Been thinking about this kernel a bit more and I've chosen a few things I will try to implement in it, although lets face reality I most likely won't ever come close to doing it. A working kernel with all these features take many hundred of thousands of hours of work to put to complete.
For sake of easiness to implement I will be attempting to create a monolithic kernel. This means that any software running on the operating system will directly communicate with the kernel, and it will be the kernels job to communicate with the hardware at a lower level. There are good and bad things about this, a good thing is that if designed right it is one of the more responsive/faster running kernel implementations, but a bad side to it is that if the kernel crashes the entire operating system crashes. If compared to a micro kernel structure where all software interacts with user land servers which communicate with the kernel which communicates with the hardware, the benefits are that if a server crashes in user land (say the networking server module) the kernel can recover and simply relaunch the networking module instead of bringing the entire operating system down. It is said though a micro kernel structure is indeed slower because of all the overhead of the software first communicating with the servers which relay to the kernel.

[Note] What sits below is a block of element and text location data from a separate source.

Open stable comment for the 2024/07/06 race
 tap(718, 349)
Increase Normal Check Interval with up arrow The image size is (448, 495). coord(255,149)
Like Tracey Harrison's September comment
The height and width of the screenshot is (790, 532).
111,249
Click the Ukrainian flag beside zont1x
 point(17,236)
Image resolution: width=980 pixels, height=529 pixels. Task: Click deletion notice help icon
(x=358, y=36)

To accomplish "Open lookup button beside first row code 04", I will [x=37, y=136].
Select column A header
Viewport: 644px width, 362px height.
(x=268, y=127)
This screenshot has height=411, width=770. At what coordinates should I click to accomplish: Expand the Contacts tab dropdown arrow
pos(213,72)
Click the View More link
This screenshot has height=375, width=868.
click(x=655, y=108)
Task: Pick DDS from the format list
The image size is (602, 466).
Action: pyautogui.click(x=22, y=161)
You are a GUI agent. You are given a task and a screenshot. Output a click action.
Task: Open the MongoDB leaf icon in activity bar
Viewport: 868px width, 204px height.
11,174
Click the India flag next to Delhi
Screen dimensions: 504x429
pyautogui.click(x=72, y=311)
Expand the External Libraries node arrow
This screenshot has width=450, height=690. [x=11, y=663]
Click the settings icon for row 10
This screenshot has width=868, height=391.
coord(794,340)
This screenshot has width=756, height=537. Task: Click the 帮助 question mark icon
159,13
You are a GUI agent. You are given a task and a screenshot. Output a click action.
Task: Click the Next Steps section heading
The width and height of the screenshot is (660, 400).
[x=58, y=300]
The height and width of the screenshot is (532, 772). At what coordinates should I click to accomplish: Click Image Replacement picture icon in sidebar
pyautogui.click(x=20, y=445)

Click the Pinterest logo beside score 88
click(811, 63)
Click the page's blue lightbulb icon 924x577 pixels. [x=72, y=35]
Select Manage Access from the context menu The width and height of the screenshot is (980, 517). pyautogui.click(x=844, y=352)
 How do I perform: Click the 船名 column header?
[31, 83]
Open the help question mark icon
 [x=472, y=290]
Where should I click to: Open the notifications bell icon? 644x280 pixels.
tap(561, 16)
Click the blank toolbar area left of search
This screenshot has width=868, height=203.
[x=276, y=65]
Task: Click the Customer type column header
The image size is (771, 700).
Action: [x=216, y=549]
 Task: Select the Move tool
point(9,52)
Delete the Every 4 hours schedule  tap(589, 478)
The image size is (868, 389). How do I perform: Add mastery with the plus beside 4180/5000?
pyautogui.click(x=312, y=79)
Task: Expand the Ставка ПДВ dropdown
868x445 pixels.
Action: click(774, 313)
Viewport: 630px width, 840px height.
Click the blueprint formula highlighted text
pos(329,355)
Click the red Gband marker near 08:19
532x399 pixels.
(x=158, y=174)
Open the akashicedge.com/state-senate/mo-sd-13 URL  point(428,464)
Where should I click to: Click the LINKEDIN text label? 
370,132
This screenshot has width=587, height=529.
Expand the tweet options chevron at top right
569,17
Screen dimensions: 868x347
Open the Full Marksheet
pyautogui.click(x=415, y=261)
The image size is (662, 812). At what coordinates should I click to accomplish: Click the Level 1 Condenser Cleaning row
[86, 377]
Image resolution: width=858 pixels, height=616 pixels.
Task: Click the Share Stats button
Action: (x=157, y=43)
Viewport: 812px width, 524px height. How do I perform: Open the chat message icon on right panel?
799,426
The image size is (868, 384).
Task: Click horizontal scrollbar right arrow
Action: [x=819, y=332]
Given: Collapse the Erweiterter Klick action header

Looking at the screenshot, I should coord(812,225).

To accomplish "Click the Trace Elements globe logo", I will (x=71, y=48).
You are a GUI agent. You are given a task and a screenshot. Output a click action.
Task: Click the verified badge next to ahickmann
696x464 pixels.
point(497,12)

Here is a simple monolithic kernel structure. As you can see it is fragile as per if the kernel fails there is likely no recovery from that failure.
http://i.imgur.com/EHBxLP7.pngNow the Task managing schema I will try to implement is that of a time sharing type. Essentially each process has the right to use the CPU for a predetermined amount of time and then once its time is up, the kernel will put it back in a "last in last out" queue and grab the next process awaiting its turn to use the processor. This is slightly more complex then the simpler version which is just a mono tasking scheme where only one process can run at a time including the kernel. With a multi time sharing system you have to save the states of the current process and where it has left off and when it comes its turn again you must find its data and load it back into memory so the process can carry on its processing. The type of CPU sharing scheme as stated would be a "last in last out" queue in which once a current processes time is up it will be put to the back of the queue and the first in line will get its chance, then will be added to the back in a repeating motion.